- [AIM OF THE TASK]:
Take the lines from the one containing "The width and height of the screenshot is (400, 332)." through the one containing "(x=328, y=50)" in the records below, and write them out again with "speaker icon" changed to "volume icon" and nothing else altered.

-- start of DATA SHOWN --

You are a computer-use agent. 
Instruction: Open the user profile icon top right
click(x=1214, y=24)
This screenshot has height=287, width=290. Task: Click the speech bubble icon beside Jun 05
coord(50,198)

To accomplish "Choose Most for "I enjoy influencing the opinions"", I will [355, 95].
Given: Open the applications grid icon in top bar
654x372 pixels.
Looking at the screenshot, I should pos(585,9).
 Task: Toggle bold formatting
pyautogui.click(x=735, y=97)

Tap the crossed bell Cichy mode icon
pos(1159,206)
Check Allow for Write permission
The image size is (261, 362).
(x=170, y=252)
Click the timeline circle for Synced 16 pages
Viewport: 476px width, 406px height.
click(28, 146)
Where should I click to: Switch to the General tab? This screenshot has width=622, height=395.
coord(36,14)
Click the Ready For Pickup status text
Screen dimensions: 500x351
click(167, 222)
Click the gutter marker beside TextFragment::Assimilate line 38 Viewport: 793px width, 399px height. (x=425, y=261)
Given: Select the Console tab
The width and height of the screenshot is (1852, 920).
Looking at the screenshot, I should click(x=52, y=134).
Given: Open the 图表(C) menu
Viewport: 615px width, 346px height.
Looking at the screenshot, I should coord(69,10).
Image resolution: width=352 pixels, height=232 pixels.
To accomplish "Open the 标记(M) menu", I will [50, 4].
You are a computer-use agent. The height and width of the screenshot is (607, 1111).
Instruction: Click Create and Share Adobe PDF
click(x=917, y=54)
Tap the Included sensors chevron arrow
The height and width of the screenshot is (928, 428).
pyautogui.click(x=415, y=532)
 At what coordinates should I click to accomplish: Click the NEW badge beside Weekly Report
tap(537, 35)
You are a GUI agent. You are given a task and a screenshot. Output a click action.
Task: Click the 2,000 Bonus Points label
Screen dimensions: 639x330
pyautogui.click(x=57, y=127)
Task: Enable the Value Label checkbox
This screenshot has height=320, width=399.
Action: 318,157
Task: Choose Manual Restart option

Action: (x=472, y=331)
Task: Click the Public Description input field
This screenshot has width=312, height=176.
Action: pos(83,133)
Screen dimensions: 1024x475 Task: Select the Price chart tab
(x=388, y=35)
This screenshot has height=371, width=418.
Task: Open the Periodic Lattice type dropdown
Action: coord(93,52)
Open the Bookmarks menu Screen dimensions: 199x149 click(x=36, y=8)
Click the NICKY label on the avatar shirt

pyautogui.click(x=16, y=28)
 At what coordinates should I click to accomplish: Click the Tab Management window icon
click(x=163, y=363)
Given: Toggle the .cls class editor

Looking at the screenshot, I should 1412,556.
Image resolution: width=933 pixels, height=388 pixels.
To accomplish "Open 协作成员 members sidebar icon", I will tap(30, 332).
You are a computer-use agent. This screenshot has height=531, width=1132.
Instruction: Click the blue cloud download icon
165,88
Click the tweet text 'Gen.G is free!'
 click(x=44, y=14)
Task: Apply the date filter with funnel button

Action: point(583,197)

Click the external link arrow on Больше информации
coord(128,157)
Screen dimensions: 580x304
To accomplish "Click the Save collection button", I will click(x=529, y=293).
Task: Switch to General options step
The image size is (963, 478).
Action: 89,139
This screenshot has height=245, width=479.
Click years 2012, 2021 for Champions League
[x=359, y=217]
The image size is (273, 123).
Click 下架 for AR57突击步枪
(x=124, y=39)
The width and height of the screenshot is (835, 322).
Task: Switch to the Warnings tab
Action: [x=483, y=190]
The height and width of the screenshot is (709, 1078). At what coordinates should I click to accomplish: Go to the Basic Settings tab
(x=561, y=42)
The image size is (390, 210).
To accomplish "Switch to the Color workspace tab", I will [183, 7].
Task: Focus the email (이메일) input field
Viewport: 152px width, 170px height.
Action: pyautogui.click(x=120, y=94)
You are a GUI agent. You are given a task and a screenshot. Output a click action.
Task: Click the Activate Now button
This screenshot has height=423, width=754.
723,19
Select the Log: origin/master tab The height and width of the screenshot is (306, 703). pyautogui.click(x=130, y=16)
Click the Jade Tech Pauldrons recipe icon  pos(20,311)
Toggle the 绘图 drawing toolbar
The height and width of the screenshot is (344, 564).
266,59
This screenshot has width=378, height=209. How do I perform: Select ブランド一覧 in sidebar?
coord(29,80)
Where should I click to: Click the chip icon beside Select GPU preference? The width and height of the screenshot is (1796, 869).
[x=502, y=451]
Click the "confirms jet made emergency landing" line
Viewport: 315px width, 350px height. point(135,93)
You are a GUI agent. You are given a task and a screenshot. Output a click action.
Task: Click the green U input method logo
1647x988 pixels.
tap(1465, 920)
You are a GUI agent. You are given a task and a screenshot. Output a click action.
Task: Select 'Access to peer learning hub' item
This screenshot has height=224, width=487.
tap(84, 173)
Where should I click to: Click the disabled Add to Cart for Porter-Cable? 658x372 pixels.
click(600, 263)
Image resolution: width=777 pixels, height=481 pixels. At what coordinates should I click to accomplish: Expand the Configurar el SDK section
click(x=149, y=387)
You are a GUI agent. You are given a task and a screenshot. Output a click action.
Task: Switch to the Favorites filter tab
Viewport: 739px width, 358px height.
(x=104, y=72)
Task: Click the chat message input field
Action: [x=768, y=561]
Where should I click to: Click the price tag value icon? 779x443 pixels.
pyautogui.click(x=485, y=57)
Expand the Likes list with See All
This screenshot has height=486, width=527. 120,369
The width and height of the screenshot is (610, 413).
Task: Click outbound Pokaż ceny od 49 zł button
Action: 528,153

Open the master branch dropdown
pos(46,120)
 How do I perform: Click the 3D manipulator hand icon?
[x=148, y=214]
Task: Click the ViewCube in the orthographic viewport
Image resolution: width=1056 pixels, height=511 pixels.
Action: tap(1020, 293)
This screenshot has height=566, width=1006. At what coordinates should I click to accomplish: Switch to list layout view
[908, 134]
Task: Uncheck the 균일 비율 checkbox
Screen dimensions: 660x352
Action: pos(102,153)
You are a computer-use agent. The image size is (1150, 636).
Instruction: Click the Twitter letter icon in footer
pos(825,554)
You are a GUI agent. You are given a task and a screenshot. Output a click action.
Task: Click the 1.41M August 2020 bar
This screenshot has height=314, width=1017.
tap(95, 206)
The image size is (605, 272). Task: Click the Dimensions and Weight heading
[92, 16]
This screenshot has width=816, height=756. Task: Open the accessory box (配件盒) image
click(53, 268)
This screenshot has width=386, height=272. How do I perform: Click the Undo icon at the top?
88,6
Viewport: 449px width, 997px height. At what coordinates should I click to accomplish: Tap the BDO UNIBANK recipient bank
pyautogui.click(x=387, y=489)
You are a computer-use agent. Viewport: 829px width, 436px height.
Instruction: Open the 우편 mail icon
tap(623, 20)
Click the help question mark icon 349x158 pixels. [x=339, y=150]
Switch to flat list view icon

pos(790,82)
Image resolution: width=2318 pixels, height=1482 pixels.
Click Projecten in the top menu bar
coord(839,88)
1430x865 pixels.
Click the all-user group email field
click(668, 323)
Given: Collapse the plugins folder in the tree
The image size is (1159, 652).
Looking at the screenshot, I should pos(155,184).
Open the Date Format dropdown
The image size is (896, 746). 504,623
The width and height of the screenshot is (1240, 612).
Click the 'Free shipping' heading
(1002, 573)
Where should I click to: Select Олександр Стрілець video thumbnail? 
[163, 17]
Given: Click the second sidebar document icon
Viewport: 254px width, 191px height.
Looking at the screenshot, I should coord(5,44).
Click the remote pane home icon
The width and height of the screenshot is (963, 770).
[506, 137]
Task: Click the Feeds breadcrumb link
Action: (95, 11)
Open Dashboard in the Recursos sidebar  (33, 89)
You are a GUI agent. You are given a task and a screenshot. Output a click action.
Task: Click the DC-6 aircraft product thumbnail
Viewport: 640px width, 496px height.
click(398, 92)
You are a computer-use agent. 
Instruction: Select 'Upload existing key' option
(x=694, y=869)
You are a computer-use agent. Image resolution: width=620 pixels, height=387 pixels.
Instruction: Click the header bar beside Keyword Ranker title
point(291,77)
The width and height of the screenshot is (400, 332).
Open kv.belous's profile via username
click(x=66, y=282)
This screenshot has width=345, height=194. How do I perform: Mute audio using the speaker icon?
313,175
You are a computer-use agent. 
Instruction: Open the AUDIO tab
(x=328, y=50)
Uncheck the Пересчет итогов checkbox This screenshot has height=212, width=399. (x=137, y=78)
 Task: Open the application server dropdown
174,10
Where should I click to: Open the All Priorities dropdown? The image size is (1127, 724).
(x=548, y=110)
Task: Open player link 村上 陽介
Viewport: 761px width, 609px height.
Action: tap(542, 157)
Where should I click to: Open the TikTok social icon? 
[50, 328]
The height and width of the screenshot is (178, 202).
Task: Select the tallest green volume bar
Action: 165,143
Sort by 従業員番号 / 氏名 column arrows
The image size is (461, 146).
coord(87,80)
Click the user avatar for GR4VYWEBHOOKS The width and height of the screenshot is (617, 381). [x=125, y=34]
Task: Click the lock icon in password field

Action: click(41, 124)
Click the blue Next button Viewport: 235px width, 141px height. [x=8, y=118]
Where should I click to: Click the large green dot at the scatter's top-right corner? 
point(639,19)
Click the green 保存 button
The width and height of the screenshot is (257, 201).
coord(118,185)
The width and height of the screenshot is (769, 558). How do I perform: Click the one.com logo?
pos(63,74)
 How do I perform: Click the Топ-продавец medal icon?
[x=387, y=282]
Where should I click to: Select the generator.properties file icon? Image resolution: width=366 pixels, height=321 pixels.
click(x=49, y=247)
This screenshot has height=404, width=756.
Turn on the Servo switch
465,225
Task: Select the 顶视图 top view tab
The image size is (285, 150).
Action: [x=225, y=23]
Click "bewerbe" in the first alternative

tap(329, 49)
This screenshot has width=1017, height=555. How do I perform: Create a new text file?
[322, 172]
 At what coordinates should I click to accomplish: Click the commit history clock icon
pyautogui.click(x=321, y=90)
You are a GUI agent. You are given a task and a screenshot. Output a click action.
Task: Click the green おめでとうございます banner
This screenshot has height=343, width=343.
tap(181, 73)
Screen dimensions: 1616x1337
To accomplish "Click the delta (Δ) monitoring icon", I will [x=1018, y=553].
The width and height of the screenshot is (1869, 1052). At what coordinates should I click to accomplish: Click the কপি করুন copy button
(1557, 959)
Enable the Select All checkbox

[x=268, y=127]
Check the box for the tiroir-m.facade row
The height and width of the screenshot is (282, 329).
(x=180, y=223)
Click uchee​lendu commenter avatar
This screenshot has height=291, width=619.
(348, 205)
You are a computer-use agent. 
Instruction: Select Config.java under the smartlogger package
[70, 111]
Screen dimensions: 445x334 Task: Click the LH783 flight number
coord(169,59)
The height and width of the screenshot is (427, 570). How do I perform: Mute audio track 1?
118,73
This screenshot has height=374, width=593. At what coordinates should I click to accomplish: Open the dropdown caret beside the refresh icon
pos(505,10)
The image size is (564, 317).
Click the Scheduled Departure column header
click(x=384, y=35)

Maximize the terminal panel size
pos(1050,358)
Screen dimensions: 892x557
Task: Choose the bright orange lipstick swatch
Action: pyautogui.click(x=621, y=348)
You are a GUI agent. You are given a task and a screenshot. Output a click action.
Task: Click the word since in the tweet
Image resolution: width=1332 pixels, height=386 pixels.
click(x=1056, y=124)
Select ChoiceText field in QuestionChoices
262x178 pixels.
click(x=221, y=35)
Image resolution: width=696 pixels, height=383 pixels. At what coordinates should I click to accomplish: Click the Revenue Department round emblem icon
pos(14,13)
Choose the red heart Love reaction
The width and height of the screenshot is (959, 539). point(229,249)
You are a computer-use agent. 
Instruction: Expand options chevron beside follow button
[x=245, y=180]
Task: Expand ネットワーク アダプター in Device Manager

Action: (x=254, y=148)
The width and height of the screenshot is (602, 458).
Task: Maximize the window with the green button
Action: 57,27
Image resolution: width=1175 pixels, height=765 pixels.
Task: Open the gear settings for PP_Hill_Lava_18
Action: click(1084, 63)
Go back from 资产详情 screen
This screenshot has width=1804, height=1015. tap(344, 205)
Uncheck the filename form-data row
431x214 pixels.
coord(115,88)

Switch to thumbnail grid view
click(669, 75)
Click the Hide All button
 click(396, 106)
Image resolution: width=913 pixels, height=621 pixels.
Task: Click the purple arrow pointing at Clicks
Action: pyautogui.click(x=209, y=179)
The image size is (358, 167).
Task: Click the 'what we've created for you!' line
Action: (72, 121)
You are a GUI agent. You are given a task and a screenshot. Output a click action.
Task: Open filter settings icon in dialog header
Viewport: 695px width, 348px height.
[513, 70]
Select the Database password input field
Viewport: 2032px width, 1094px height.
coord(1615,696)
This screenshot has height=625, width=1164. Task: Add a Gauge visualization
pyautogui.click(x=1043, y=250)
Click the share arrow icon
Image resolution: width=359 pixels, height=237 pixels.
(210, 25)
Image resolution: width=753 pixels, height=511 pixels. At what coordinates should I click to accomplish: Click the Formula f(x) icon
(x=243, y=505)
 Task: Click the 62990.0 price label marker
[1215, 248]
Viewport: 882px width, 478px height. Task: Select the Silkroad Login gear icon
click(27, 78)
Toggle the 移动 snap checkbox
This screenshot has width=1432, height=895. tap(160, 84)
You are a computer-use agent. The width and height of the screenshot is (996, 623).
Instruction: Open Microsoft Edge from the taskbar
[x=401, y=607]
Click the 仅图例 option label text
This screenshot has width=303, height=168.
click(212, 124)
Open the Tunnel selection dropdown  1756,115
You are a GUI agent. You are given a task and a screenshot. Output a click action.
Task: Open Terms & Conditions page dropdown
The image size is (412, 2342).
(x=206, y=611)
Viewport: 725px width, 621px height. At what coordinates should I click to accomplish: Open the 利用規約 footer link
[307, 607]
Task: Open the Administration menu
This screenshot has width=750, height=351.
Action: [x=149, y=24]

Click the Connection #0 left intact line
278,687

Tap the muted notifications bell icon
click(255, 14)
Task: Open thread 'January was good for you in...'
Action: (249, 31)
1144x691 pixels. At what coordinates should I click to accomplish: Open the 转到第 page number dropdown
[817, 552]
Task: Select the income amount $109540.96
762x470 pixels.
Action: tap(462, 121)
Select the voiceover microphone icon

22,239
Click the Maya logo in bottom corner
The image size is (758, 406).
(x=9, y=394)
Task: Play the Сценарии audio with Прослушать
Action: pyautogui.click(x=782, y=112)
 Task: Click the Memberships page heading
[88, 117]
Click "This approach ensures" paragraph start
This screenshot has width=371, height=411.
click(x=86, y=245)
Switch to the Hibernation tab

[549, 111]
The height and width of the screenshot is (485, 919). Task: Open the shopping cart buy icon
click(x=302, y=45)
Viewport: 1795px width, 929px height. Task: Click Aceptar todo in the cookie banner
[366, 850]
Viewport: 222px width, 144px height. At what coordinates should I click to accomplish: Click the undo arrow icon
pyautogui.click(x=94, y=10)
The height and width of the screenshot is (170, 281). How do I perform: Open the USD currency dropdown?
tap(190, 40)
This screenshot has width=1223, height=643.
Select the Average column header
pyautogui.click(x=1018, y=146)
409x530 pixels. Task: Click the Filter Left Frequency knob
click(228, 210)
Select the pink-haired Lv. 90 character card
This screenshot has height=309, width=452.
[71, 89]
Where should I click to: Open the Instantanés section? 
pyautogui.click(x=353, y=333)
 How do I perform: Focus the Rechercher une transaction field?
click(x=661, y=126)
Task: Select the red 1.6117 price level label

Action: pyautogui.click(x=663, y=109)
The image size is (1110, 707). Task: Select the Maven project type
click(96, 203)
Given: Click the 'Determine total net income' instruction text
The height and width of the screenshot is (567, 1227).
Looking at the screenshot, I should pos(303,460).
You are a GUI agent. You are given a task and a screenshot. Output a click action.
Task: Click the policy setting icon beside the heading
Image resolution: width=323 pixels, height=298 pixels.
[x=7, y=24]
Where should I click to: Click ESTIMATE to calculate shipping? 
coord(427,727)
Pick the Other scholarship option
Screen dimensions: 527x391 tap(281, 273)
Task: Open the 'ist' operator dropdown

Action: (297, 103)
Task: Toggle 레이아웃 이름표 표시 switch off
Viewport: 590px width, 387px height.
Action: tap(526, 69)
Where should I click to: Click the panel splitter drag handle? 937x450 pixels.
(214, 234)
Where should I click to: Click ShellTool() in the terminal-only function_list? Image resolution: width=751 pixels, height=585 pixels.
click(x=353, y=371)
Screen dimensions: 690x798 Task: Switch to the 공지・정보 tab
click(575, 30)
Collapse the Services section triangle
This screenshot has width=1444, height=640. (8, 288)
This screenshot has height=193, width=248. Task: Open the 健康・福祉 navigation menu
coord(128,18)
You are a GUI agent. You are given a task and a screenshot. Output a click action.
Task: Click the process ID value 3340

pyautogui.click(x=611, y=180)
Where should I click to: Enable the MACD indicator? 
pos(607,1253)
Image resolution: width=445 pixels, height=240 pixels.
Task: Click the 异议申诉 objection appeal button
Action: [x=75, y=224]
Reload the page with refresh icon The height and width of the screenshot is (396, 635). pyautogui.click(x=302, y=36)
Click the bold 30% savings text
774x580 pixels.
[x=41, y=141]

-- end of DATA SHOWN --

- [FINAL ANSWER]:
The width and height of the screenshot is (400, 332).
Open kv.belous's profile via username
click(x=66, y=282)
This screenshot has width=345, height=194. How do I perform: Mute audio using the volume icon?
313,175
You are a computer-use agent. 
Instruction: Open the AUDIO tab
(x=328, y=50)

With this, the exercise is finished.